*Instructions to follow*:
Copy out the items from the line containing "Click the Stereo Out routing entry" through the line containing "The image size is (2212, 1655).", keeping every character unchanged.

*Recorded data*:
- - - - - - -

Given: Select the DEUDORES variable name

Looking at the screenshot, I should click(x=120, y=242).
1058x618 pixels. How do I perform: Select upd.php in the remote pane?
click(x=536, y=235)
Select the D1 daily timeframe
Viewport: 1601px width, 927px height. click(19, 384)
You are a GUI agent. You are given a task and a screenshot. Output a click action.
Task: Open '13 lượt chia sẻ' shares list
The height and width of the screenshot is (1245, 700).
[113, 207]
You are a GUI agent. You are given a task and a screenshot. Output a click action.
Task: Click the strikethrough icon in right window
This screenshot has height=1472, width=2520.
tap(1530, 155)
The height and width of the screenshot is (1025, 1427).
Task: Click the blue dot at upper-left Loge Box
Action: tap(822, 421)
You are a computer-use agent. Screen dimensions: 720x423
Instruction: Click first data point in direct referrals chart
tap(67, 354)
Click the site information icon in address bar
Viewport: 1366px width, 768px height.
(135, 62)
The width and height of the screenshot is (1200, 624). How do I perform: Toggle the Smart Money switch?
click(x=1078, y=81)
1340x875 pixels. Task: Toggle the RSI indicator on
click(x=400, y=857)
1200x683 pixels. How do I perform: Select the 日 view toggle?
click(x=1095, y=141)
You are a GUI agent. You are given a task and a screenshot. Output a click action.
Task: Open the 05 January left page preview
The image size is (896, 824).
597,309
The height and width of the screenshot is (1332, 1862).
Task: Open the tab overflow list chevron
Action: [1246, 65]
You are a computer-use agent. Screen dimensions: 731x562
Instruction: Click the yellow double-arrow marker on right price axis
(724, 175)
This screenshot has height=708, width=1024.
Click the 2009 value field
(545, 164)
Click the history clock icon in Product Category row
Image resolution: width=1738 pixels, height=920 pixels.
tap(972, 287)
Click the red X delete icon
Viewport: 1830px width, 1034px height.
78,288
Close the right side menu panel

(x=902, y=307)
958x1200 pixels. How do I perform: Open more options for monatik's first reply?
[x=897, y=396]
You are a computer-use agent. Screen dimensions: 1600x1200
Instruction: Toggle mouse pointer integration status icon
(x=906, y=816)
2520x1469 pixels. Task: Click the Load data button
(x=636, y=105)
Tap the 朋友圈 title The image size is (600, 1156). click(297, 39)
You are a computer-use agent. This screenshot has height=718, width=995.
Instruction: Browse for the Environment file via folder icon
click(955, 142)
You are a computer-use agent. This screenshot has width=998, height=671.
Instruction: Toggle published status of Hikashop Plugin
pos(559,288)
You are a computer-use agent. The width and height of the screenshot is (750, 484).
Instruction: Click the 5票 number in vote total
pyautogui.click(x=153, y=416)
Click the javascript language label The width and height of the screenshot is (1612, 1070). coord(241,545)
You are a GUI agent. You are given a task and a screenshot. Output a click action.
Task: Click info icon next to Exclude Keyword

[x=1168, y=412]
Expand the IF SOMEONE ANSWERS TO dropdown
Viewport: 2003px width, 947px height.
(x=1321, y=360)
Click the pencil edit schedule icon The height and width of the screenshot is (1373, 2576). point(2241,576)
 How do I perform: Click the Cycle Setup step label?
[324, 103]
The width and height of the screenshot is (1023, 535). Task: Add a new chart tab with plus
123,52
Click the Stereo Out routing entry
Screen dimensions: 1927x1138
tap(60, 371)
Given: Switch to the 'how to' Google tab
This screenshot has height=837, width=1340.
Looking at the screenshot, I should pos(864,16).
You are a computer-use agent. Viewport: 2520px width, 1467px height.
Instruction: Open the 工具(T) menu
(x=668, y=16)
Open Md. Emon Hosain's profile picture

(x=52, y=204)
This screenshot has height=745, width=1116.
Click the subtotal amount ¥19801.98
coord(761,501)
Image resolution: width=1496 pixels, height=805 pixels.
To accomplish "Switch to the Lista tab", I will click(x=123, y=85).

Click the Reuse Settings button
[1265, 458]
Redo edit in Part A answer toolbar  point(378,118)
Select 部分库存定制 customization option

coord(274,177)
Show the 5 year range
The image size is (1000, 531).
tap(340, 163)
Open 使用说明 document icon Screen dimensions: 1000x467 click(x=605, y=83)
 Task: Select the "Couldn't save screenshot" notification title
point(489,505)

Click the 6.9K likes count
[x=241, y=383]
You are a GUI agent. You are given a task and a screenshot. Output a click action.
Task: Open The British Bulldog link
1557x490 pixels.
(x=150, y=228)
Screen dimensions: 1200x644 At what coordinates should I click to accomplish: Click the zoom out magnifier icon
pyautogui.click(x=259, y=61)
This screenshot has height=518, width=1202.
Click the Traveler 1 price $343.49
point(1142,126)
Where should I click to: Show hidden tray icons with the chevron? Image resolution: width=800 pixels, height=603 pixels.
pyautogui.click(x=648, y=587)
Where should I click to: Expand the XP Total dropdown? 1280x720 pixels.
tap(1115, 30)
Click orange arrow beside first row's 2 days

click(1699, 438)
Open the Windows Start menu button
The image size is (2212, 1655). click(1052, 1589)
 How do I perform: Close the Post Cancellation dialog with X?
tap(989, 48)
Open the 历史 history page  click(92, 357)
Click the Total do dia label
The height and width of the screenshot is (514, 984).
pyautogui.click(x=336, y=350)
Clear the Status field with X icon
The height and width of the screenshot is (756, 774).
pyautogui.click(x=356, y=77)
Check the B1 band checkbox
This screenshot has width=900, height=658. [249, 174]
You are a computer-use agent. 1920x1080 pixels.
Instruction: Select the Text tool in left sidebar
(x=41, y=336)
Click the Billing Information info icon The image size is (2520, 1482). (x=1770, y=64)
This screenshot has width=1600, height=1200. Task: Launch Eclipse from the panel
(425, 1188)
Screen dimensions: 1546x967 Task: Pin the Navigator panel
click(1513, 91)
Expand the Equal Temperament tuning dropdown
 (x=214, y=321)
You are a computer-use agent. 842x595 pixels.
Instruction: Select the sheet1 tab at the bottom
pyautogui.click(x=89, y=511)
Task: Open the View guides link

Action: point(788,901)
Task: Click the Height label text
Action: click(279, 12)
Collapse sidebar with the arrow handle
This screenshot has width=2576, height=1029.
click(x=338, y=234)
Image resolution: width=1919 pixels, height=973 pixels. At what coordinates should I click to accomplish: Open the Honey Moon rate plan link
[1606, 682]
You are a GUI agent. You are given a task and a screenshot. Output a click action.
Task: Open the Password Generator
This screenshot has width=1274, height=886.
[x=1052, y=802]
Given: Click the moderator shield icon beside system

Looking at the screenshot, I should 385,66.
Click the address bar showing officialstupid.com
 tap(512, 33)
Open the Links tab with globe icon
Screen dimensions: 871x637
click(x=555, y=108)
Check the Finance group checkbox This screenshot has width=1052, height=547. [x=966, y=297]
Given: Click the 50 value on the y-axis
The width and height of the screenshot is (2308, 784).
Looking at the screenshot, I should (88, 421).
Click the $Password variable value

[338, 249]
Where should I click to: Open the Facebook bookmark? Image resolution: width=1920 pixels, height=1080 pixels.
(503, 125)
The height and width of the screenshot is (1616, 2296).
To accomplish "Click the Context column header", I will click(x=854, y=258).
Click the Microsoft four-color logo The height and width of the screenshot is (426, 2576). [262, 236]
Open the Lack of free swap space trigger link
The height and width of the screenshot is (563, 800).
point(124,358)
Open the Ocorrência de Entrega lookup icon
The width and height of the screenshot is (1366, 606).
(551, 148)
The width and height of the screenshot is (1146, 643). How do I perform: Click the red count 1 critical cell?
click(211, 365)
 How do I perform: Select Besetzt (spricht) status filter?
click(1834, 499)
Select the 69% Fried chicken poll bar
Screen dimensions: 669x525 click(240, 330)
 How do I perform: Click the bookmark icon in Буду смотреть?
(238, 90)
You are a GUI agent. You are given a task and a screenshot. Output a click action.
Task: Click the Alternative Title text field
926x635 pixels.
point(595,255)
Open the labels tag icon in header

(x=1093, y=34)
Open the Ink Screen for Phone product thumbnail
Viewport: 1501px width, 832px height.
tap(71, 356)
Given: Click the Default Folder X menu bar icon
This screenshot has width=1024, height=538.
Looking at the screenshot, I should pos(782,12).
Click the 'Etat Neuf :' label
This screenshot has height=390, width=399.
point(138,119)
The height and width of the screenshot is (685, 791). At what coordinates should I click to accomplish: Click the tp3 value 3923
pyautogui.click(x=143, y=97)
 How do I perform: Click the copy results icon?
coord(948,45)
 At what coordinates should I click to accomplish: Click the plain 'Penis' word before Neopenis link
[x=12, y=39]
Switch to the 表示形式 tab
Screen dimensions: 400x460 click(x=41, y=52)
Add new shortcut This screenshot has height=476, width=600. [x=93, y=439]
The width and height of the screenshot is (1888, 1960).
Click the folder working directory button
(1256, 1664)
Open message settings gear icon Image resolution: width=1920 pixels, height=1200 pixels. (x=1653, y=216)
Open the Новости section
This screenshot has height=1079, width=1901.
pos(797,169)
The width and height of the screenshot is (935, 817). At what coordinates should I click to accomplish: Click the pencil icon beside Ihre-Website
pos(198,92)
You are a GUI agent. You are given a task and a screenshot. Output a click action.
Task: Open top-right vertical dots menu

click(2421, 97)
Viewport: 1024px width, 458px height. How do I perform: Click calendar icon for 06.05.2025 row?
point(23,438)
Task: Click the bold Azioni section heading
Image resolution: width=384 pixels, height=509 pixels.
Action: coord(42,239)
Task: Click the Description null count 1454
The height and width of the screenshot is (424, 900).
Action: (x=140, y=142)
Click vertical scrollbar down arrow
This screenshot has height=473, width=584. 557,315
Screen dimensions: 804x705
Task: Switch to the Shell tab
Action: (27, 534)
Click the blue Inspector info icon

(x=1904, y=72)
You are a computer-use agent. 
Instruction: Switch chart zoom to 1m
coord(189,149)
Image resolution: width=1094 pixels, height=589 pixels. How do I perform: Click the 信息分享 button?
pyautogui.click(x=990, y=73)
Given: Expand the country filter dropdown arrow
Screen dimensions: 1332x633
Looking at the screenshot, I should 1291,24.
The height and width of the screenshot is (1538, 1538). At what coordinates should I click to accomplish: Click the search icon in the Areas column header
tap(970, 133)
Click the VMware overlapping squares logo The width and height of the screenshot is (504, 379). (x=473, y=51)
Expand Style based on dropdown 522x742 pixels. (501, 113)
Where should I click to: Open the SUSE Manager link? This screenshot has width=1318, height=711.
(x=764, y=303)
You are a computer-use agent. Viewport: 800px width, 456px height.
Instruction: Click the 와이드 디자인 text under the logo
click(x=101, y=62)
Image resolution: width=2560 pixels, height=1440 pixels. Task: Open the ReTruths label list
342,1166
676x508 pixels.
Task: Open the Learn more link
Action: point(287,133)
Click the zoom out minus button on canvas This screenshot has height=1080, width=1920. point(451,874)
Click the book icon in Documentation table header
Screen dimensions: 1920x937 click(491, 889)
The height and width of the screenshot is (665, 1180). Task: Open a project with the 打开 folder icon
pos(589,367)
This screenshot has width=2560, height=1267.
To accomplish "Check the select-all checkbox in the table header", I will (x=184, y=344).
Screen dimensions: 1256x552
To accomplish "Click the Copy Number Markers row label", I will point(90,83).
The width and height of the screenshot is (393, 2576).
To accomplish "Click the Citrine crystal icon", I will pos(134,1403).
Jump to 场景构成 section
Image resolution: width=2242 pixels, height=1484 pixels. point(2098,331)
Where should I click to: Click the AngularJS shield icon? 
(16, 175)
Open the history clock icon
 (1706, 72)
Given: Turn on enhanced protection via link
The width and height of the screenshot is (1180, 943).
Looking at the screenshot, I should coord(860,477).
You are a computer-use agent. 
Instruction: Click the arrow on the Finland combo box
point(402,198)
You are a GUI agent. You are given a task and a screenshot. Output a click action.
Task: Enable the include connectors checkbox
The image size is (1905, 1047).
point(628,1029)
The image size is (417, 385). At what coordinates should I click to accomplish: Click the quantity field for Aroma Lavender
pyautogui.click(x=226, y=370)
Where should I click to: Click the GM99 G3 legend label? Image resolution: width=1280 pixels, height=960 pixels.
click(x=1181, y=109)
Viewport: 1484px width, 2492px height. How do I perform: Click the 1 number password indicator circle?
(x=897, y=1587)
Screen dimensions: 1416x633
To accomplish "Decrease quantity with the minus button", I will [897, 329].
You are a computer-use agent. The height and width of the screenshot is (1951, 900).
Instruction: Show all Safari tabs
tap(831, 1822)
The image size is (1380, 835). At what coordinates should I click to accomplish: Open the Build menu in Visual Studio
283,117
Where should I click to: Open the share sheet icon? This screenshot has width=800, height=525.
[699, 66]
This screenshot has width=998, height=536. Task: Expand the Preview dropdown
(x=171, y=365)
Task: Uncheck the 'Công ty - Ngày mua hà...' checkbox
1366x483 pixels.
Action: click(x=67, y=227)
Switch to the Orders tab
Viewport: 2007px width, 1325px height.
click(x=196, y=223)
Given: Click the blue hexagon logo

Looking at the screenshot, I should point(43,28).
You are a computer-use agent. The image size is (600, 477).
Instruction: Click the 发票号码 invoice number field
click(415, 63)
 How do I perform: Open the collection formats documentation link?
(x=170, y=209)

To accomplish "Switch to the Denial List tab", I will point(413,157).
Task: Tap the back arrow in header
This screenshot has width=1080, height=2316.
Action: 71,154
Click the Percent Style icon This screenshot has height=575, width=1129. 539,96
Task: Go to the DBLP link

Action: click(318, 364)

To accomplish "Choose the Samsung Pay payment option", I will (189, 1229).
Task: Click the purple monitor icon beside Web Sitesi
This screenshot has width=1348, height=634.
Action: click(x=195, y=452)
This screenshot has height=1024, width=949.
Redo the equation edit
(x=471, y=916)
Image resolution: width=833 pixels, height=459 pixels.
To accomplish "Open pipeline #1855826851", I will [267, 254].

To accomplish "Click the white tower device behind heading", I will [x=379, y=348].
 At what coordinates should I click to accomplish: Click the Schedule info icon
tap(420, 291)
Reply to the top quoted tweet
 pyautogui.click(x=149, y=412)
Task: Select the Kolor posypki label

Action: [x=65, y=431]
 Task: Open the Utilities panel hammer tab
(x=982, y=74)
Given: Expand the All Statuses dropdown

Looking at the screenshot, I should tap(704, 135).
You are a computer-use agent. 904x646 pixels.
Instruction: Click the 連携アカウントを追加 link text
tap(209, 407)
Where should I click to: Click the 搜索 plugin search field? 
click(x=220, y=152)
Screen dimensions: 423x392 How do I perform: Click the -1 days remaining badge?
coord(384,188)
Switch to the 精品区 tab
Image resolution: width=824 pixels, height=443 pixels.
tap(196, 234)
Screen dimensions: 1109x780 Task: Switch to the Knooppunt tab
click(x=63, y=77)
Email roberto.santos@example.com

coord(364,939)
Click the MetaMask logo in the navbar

- - - - - - -

*Result of this exercise*:
Click the Stereo Out routing entry
Screen dimensions: 1927x1138
tap(60, 371)
Given: Switch to the 'how to' Google tab
This screenshot has height=837, width=1340.
Looking at the screenshot, I should pos(864,16).
You are a computer-use agent. Viewport: 2520px width, 1467px height.
Instruction: Open the 工具(T) menu
(x=668, y=16)
Open Md. Emon Hosain's profile picture

(x=52, y=204)
This screenshot has height=745, width=1116.
Click the subtotal amount ¥19801.98
coord(761,501)
Image resolution: width=1496 pixels, height=805 pixels.
To accomplish "Switch to the Lista tab", I will click(x=123, y=85).

Click the Reuse Settings button
[1265, 458]
Redo edit in Part A answer toolbar  point(378,118)
Select 部分库存定制 customization option

coord(274,177)
Show the 5 year range
The image size is (1000, 531).
tap(340, 163)
Open 使用说明 document icon Screen dimensions: 1000x467 click(x=605, y=83)
 Task: Select the "Couldn't save screenshot" notification title
point(489,505)

Click the 6.9K likes count
[x=241, y=383]
You are a GUI agent. You are given a task and a screenshot. Output a click action.
Task: Open The British Bulldog link
1557x490 pixels.
(x=150, y=228)
Screen dimensions: 1200x644 At what coordinates should I click to accomplish: Click the zoom out magnifier icon
pyautogui.click(x=259, y=61)
This screenshot has height=518, width=1202.
Click the Traveler 1 price $343.49
point(1142,126)
Where should I click to: Show hidden tray icons with the chevron? Image resolution: width=800 pixels, height=603 pixels.
pyautogui.click(x=648, y=587)
Where should I click to: Expand the XP Total dropdown? 1280x720 pixels.
tap(1115, 30)
Click orange arrow beside first row's 2 days

click(1699, 438)
Open the Windows Start menu button
The image size is (2212, 1655). click(1052, 1589)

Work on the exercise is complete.